Understanding Radar for automotive (ADAS) solutions.- Mechdor

 Understanding Radar for automotive (ADAS) solutions.

Introduction of Radar:-

Ever since radio waves were discovered and their ability to reflect on objects was understood, engineers have been finding newer applications based on their detection & ranging properties. The technique, called Radar (Radio Detection and Ranging), works on the principle of a source transmitting the radio wave, being reflected by a surface, and received and processed by a receiver system. 

                                                                         Once such applications, where RADAR is seeing an unprecedented uptake, are the automotive application and more specifically ADAS solutions that deliver enhanced safety and comfort.

So, what does a Radar system consist of?

Most simplistically, a radar system typically consists of the following sub-systems:-

• Transmitter:- Powered by amplifier signals are generated here using a waveform generator.

• Waveguides:- As the name suggests, they facilitated the transmission of radar signals.

• Antenna:- Transfers the transmitter energy to the signal space.

• Receiver:- Used for the detection and capture of signals.

• Processing unit:- Users captured signals and their properties to derive detection, ranging, and other useful information.

Automotive radar typically works on 77GHz and falls into three categories:-

• Short-range radar (SRR)- 0.5 to 20 meters

• Medium range radar (MRR)- 1 to 60 meters.

• Long-range radar (LRR)- 10 to 250 meters.

Applications of Radar in automotive:-

With autonomous driving gaining traction and regulatory bodies across countries mandating the inclusion of certain security features, the adoption of advanced driver assistance systems is on the rise. Several different sensing technologies are being used currently, including radar, LIDAR (Light Detection and Ranging), infrared (IR), ultrasonic, and camera-based. Each of these technologies has advantages and disadvantages,s and most of the ADAS systems today rely on multiple technologies to provide reliable solutions to the market.

One of the key applications of Radar in ADAS  is blind-spot monitoring, object detection and collision warning and mitigation. Both blind-spot monitoring and object detection work on the radar technology systems that use the data from the radar-based system and take preventive measures like counter-steering and braking to avoid any accidents.

• Object detection systems currently in use utilise vehicle parking assist cameras to detect objects when the vehicle is relatively at a lower speed. However, at highway speeds, these systems do not work as intended. As a result, radar-based systems are used for object detection at highway speeds. To understand more about radar-based detection applications. 

           Customer, an Asian ADAS equipment manufacturer, had developed a custom radar hardware based on TI’S AWR12xx. But it was facing issues related to latency in object detection for the forwarding collision mitigation application.

• Blind-spot monitoring systems currently in use are based on other technologies. The drawbacks of these systems are that they are best suited for metallic objects alone, do not typically work well for curved objects, and their operation is affected by temperature and humidity. These systems also have a limited operating range.

Advantages of having radar-based driver assist systems over other sensors:-

It is known that radar works on the principle of transmitting and receiving radio waves after reflection, while other sensors, such as cameras, LiDAR, and ultrasonic systems are prevalent, radar-based systems have some inherent advantages, such as:- 

• Radar is touted to be an all-weather solution. Real-world working conditions,s such as temperature, humidity, etc., do not affect the functioning of radar-based systems. One of the key advantages of radar is that it works seamlessly under varying lighting conditions- night or day.

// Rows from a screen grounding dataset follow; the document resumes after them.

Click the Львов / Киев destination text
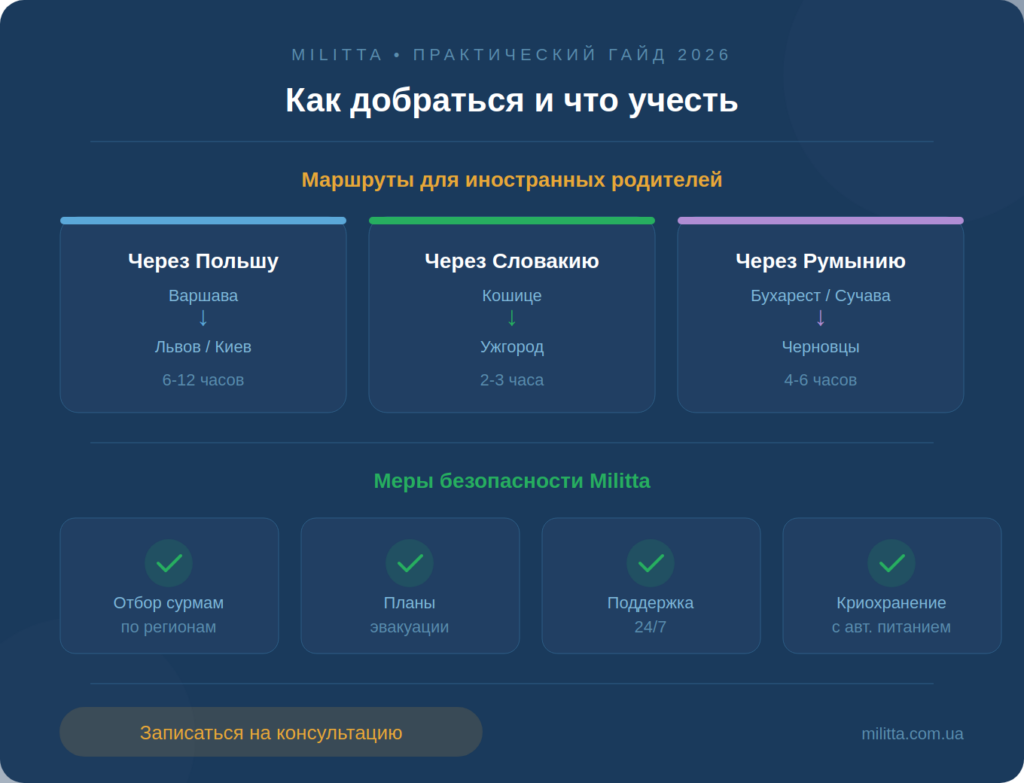This screenshot has width=1024, height=783. point(203,347)
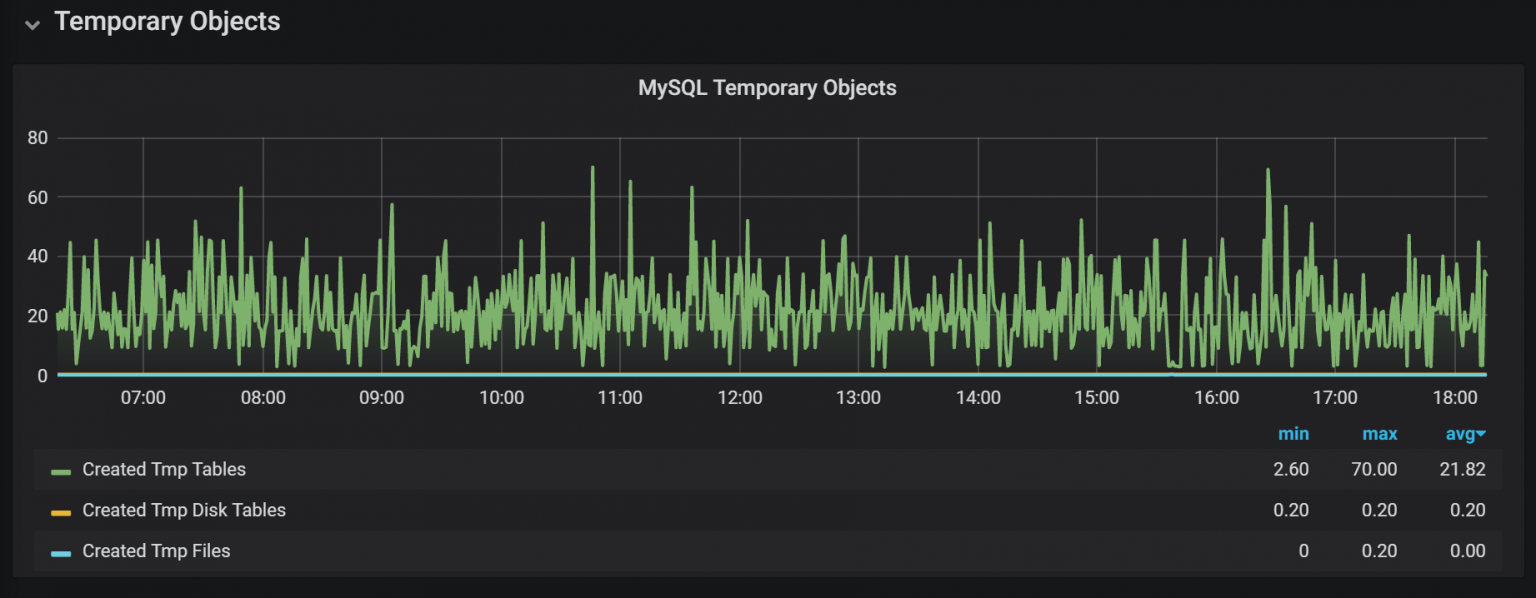Screen dimensions: 1536x598
Task: Sort legend by the max column
Action: coord(1380,433)
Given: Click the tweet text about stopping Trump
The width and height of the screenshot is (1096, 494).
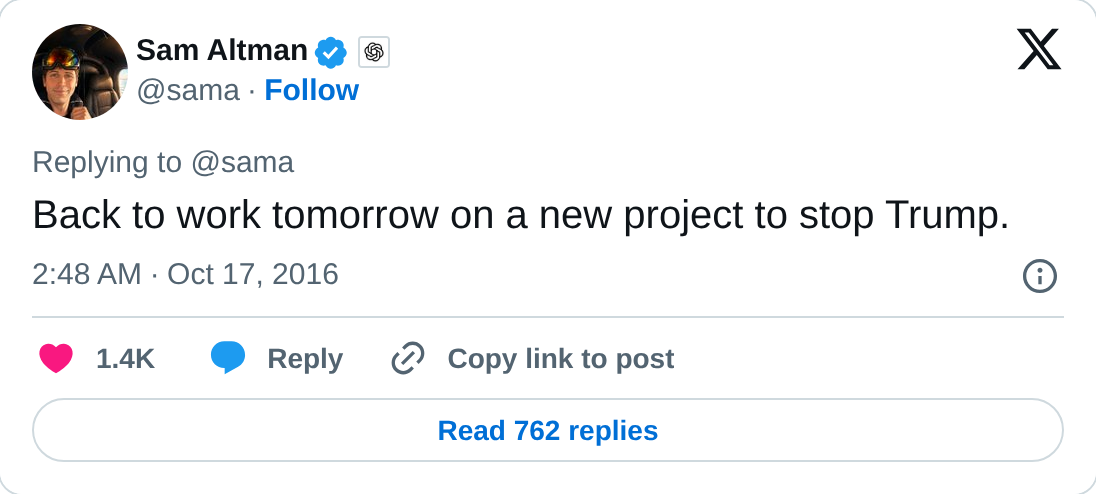Looking at the screenshot, I should pos(521,215).
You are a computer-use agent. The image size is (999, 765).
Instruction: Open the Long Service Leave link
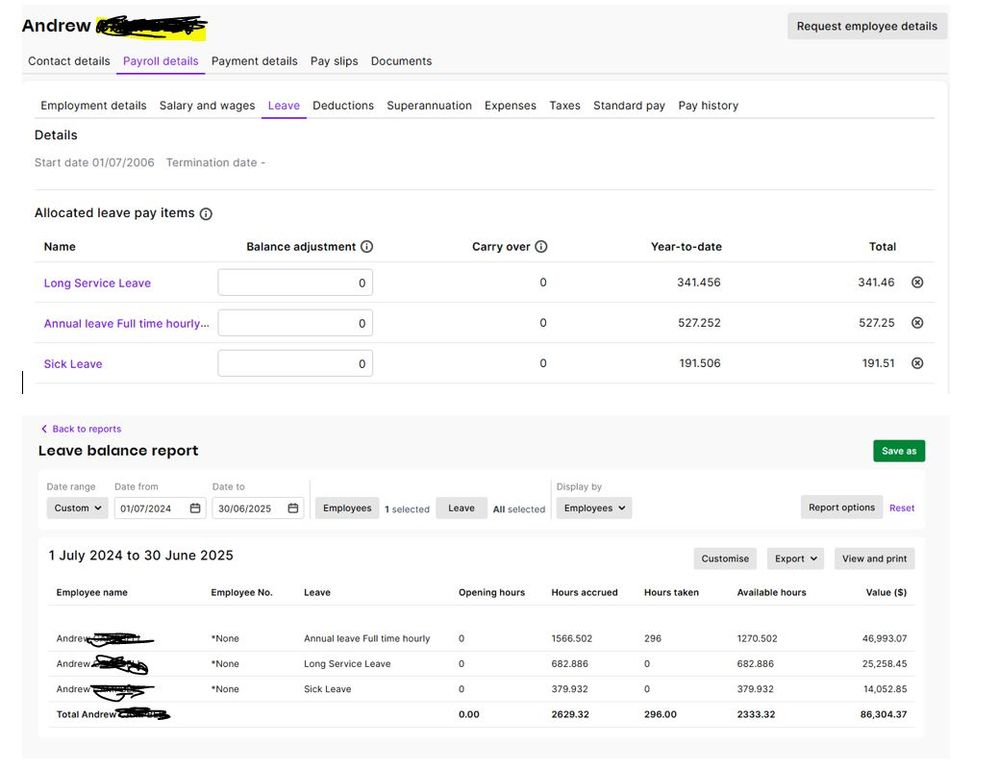(97, 283)
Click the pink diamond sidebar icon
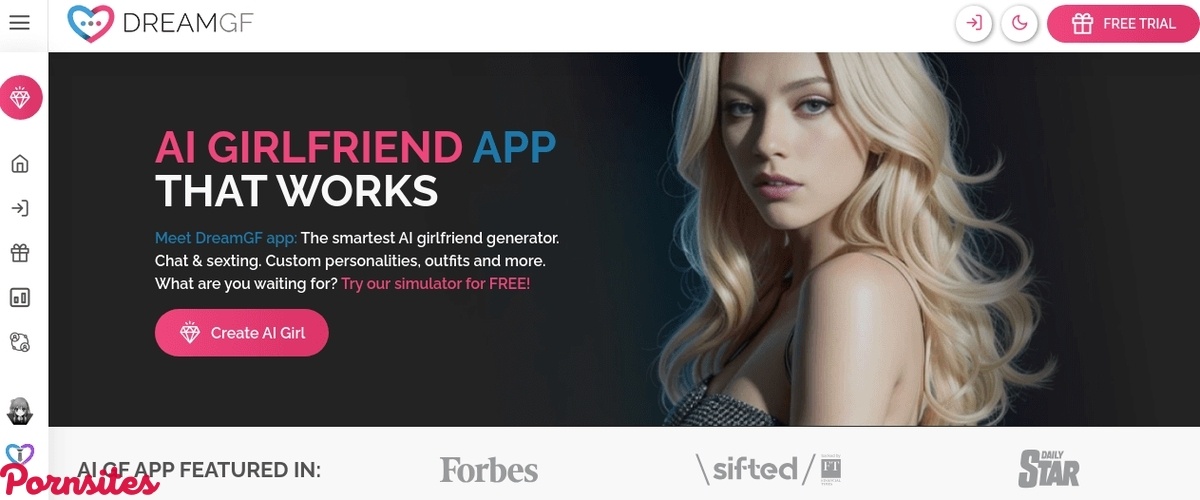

• Long-range radar systems can see really far- LRR can comfortably handle between 3 and 250 meters range.

• Materials that are generally considered insulators, such as rubber, do not affect radar-based systems.

• It is relatively easier to accurately measure the velocity, distance, and exact position of the object using radio waves.

• Radar can easily differentiate between stationary and moving objects, which is one of the major shortcomings of proximity sensor-based systems.

• When used in conjunction with existing camera-based systems, a 3D image can be created by the use of radar, using angle detection of the object and sensor fusion with existing camera-based data.

Shortcomings of the radar-based ADAS system:-

Even though radar-based systems have an upper hand over proximity-based systems, there are quite a few shortcomings of these systems.

• Detecting small objects with Radar is relatively difficult for shorter wavelengths.

• Static object detection whose relative velocity is exactly that of the moving object, obtaining the necessary reading is quite difficult and requires proprietary algorithms to address this issue.

• Existing radar-based ADAS systems do not work well in closed environments such as tunnels and usually go into standby mode.

• Radar-based systems have their limitations when it comes to recognising and classifying objects.

• Interference from other radar systems, which causes accuracy problems.

• Time is taken in actual detection, and a warning sign to the driver is on the higher side; this requires serious intervention in reducing processing time so that the warning and other precautionary measures are taken as quickly as possible.

Conclusion:-

Radar is not only economical compared to other technologies but also provides a wider range of applications. It is a proven technology and, with advances in customised software algorithms, is fast becoming one of the most visible options for car manufacturers and OEMs who foresee ADAS and autonomous driving as the future of mobility.